Example: app.module.ts
import { BrowserModule } from '@angular/platform-browser';
import { NgModule } from '@angular/core';
import { AppComponent  } from './app.component';

@NgModule({
  declarations: [
    AppComponent
  ],
  imports: [
    BrowserModule
  ],
  bootstrap: [AppComponent]
})
export class AppModule { }

This array lists all of the components that should be known to Angular when it analyzes our index.html file.

The AppComponent is the main component of our application that we edited in the sections above.

So, let’s break it down step by step.

  1. The main.ts file is started when the user visits our page.
  2. There, we bootstrap an Angular module with the AppModule (in src/app/app.module.ts) as the argument.
  3. In this module we tell Angular that we want it to know about and load the AppComponent (in src/app/app.component.ts) when it tries to start.
  4. Then Angular will analyze the app.component.ts file and see the <app-root> selector, which it knows is also present in the index.html file.
  5. Angular will then insert the contents of the app.component.html file where the <app-root> selector is in index.html.

Application files

Now, let’s quickly take a look at all the files and folders in our project’s main directory.
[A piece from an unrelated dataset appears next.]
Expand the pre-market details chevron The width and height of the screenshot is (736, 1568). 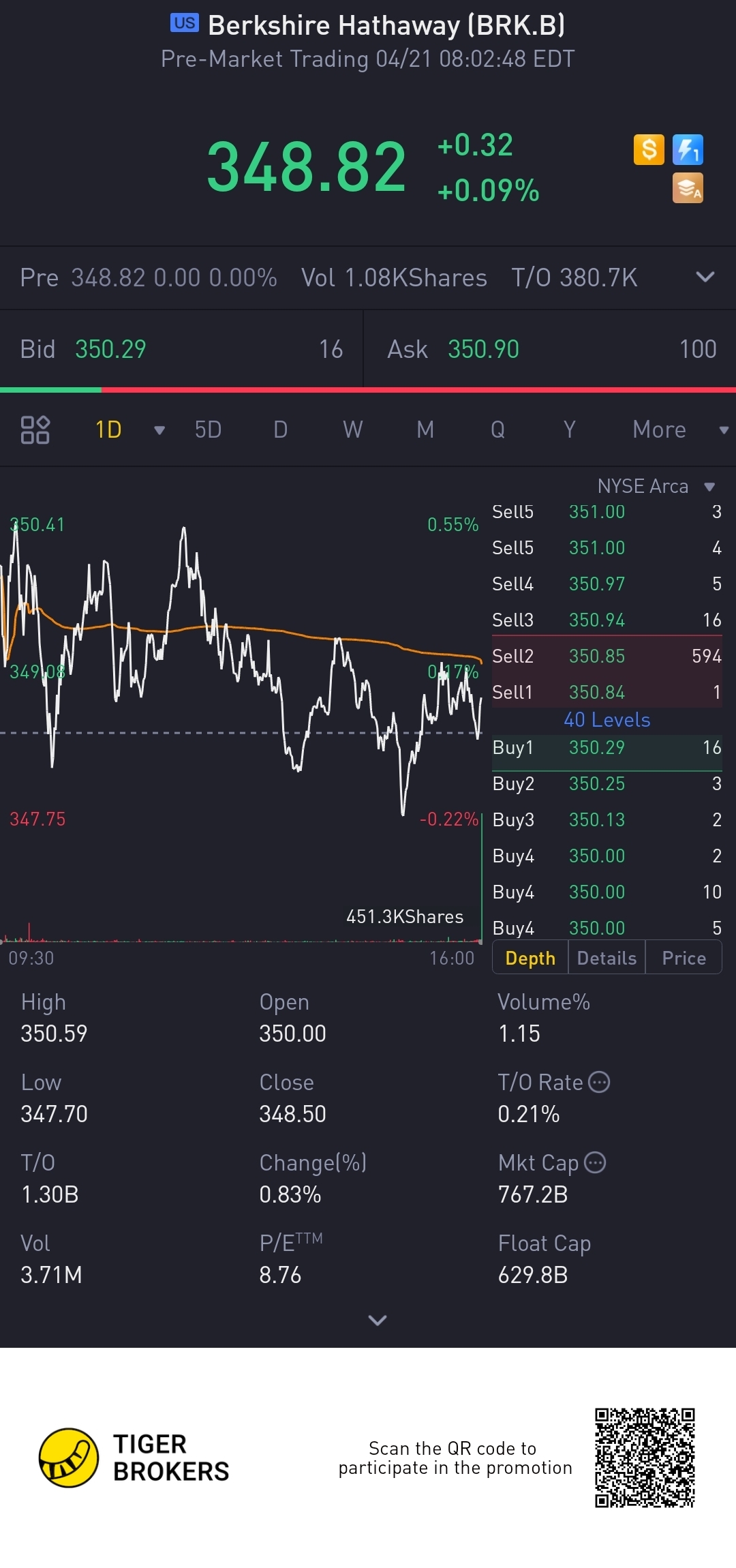click(x=705, y=277)
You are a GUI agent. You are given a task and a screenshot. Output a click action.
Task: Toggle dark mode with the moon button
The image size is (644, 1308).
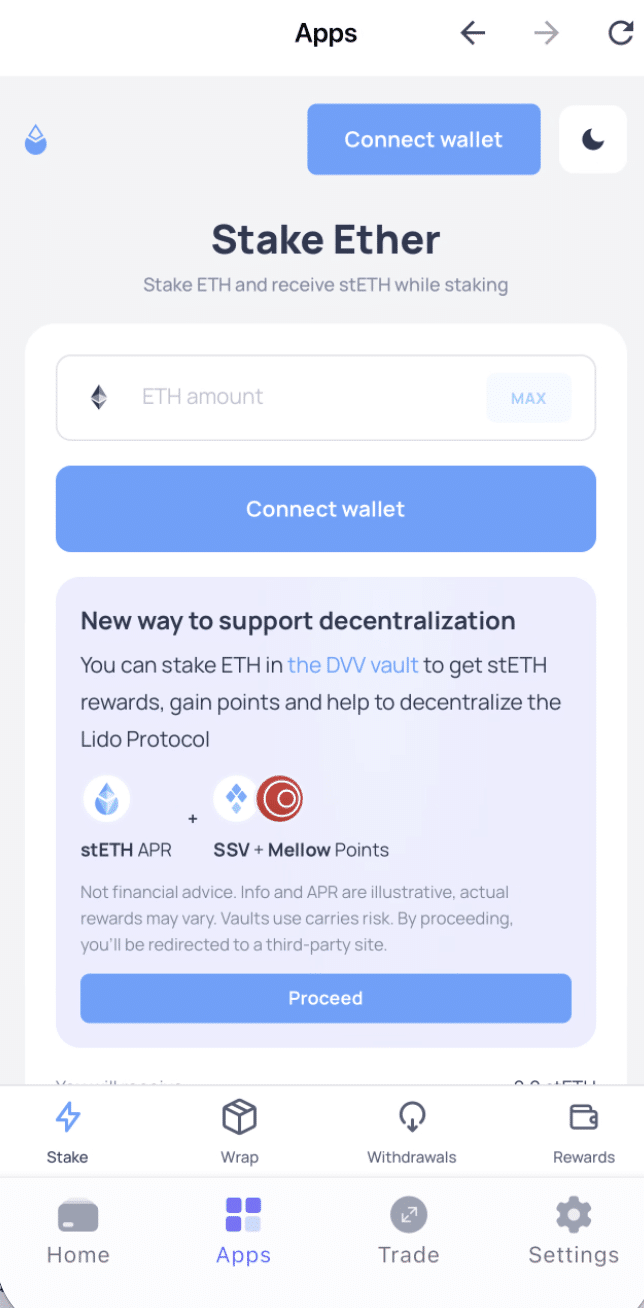tap(592, 139)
  • 🗀 e2e contains the files for ‘end-to-end’ testing with Protractor
  • 🗀 node_modules contains all the dependencies for the project that was downloaded with npm when we initialized the project
  • 🗀 src contains the source code for our app, we will mostly be working inside this folder
  • 🗎 .browserslistrc is used by the build system to help our app be compatible across multiple browsers
  • 🗎 .editorconfig sets the configuration for the code we write, like the character set to use, indentation, quotes etc.
  • 🗎 .gitignore is prepopulated with Angular specific files and folders that should be ignored when we use Git with our project
  • 🗎 angular.json contains configuration options for this project’s Angular setup
  • 🗎 karma.conf.js contains the configuration options for the Karma launcher (Karma launches the Jasmine unit testing module)
  • 🗎 package.json contains the lists of the dependencies and dev-dependencies of our project (Everything in the node_modules folder)
  • 🗎 tsconfig.json and its variants contain the configuration options for TypeScript

Many of these won’t need modification at all, the defaults are fine for most projects.

Now that we know what the files are for, it’s much less intimidating.